Document section:
Skip to content

NOTES

Overview

Architecture 3 implements a DMA + Dual Core Division of Labor pattern, where data acquisition and processing are assigned to different CPU cores. This architecture provides maximum performance by utilizing both cores of a dual-core ESP32 platform, enabling true parallelism between acquisition and processing.

Architecture Principles

Dual Core Division of Labor

The architecture divides work between two CPU cores:

  • Core 0: Producer task (data acquisition with DMA)
  • Core 1: Consumer task (data processing)
  • Double Buffer: Ping-pong buffer mechanism for parallel operation
  • Core Pinning: Tasks are explicitly pinned to specific cores
  • True Parallelism: Acquisition and processing run simultaneously on different cores

Key Design Decisions

  1. Core Assignment: Producer on Core 0, Consumer on Core 1
  2. Task Pinning: Uses xTaskCreatePinnedToCore() to ensure tasks run on specific cores
  3. Double Buffer: Same ping-pong mechanism as Architecture 2
  4. DMA Support: SPI transfers use DMA automatically
  5. Isolated Cores: Each core handles its dedicated task without interference

Implementation Details

Timer-Based Sampling

  • ESP Timer: Creates a periodic timer with period = 1,000,000 / sampling_frequency_hz microseconds
  • Timer Callback: Executes in timer context, notifies producer task (Core 0) via xTaskNotify
  • Immediate First Sample: Performs one sample immediately before starting periodic timer

Producer Task (Core 0)

Parts of the exercise:
- 1) Please retype the passage of the Architecture 3 notes from "Architecture 3 implements" to "acquisition with DMA)".
- 2) List the names of the numbered key design decisions in the Architecture 3 notes.

Recorded information:
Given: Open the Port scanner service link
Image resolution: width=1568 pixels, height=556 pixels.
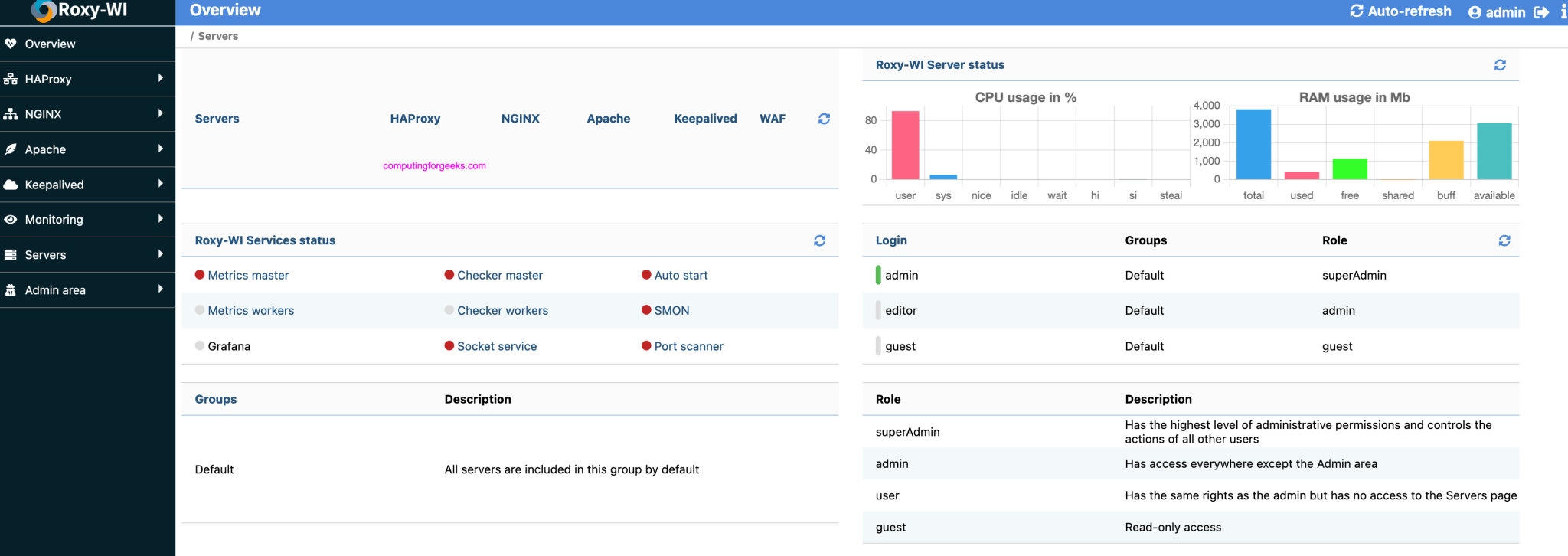Looking at the screenshot, I should [x=688, y=346].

Answers for the tasks:
- 1)
Architecture 3 implements a DMA + Dual Core Division of Labor pattern, where data acquisition and processing are assigned to different CPU cores. This architecture provides maximum performance by utilizing both cores of a dual-core ESP32 platform, enabling true parallelism between acquisition and processing.

Architecture Principles

Dual Core Division of Labor

The architecture divides work between two CPU cores:

  • Core 0: Producer task (data acquisition with DMA)

- 2)
1. Core Assignment
2. Task Pinning
3. Double Buffer
4. DMA Support
5. Isolated Cores